Input records below:

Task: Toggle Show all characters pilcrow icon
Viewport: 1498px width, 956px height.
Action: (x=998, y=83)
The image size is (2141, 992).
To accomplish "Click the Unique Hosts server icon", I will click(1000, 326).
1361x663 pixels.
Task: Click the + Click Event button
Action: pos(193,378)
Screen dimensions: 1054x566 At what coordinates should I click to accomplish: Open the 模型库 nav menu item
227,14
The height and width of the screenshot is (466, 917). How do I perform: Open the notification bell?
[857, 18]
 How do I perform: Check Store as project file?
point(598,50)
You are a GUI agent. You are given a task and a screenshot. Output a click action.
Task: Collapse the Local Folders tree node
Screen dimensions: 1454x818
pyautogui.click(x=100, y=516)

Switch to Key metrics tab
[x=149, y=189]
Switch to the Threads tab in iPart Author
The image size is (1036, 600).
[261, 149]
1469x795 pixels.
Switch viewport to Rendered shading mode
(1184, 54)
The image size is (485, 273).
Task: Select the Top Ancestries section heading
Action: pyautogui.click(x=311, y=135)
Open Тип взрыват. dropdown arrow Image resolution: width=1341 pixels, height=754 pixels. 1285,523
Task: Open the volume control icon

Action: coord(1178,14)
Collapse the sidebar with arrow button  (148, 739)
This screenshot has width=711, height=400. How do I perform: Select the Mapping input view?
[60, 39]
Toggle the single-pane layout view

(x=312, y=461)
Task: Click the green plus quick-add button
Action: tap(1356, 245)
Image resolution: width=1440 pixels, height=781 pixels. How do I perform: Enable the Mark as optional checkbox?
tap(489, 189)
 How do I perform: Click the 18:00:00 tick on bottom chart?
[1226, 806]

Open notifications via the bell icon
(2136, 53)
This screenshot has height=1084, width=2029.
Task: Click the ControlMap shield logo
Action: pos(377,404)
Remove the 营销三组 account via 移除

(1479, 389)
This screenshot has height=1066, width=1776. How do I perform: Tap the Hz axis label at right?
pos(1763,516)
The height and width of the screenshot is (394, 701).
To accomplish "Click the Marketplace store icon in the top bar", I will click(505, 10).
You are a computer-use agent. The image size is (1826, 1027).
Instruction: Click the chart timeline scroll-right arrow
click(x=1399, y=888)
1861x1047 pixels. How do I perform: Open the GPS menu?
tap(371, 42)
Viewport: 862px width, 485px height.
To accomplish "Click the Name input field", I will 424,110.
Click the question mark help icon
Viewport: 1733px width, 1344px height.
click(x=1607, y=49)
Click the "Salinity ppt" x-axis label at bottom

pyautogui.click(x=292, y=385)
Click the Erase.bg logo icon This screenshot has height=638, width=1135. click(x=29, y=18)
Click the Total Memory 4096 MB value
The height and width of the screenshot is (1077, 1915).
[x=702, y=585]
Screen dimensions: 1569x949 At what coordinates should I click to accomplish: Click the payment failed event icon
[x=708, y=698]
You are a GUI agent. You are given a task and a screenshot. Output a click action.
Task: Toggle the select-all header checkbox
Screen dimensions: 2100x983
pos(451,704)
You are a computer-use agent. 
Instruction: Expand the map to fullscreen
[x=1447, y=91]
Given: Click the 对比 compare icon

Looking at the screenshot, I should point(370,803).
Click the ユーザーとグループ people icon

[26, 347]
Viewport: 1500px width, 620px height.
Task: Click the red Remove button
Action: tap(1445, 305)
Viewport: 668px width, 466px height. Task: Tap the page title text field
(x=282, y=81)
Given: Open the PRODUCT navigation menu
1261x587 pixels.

End of Input records.

▸ Brief
Copy the full listing word for word.

▸ Completed exercise
Task: Toggle Show all characters pilcrow icon
Viewport: 1498px width, 956px height.
Action: (x=998, y=83)
The image size is (2141, 992).
To accomplish "Click the Unique Hosts server icon", I will click(1000, 326).
1361x663 pixels.
Task: Click the + Click Event button
Action: pos(193,378)
Screen dimensions: 1054x566 At what coordinates should I click to accomplish: Open the 模型库 nav menu item
227,14
The height and width of the screenshot is (466, 917). How do I perform: Open the notification bell?
[857, 18]
 How do I perform: Check Store as project file?
point(598,50)
You are a GUI agent. You are given a task and a screenshot. Output a click action.
Task: Collapse the Local Folders tree node
Screen dimensions: 1454x818
pyautogui.click(x=100, y=516)

Switch to Key metrics tab
[x=149, y=189]
Switch to the Threads tab in iPart Author
The image size is (1036, 600).
[261, 149]
1469x795 pixels.
Switch viewport to Rendered shading mode
(1184, 54)
The image size is (485, 273).
Task: Select the Top Ancestries section heading
Action: pyautogui.click(x=311, y=135)
Open Тип взрыват. dropdown arrow Image resolution: width=1341 pixels, height=754 pixels. 1285,523
Task: Open the volume control icon

Action: coord(1178,14)
Collapse the sidebar with arrow button  (148, 739)
This screenshot has width=711, height=400. How do I perform: Select the Mapping input view?
[60, 39]
Toggle the single-pane layout view

(x=312, y=461)
Task: Click the green plus quick-add button
Action: tap(1356, 245)
Image resolution: width=1440 pixels, height=781 pixels. How do I perform: Enable the Mark as optional checkbox?
tap(489, 189)
 How do I perform: Click the 18:00:00 tick on bottom chart?
[1226, 806]

Open notifications via the bell icon
(2136, 53)
This screenshot has height=1084, width=2029.
Task: Click the ControlMap shield logo
Action: pos(377,404)
Remove the 营销三组 account via 移除

(1479, 389)
This screenshot has height=1066, width=1776. How do I perform: Tap the Hz axis label at right?
pos(1763,516)
The height and width of the screenshot is (394, 701).
To accomplish "Click the Marketplace store icon in the top bar", I will click(505, 10).
You are a computer-use agent. The image size is (1826, 1027).
Instruction: Click the chart timeline scroll-right arrow
click(x=1399, y=888)
1861x1047 pixels. How do I perform: Open the GPS menu?
tap(371, 42)
Viewport: 862px width, 485px height.
To accomplish "Click the Name input field", I will 424,110.
Click the question mark help icon
Viewport: 1733px width, 1344px height.
click(x=1607, y=49)
Click the "Salinity ppt" x-axis label at bottom

pyautogui.click(x=292, y=385)
Click the Erase.bg logo icon This screenshot has height=638, width=1135. click(x=29, y=18)
Click the Total Memory 4096 MB value
The height and width of the screenshot is (1077, 1915).
[x=702, y=585]
Screen dimensions: 1569x949 At what coordinates should I click to accomplish: Click the payment failed event icon
[x=708, y=698]
You are a GUI agent. You are given a task and a screenshot. Output a click action.
Task: Toggle the select-all header checkbox
Screen dimensions: 2100x983
pos(451,704)
You are a computer-use agent. 
Instruction: Expand the map to fullscreen
[x=1447, y=91]
Given: Click the 对比 compare icon

Looking at the screenshot, I should point(370,803).
Click the ユーザーとグループ people icon

[26, 347]
Viewport: 1500px width, 620px height.
Task: Click the red Remove button
Action: tap(1445, 305)
Viewport: 668px width, 466px height. Task: Tap the page title text field
(x=282, y=81)
Given: Open the PRODUCT navigation menu
1261x587 pixels.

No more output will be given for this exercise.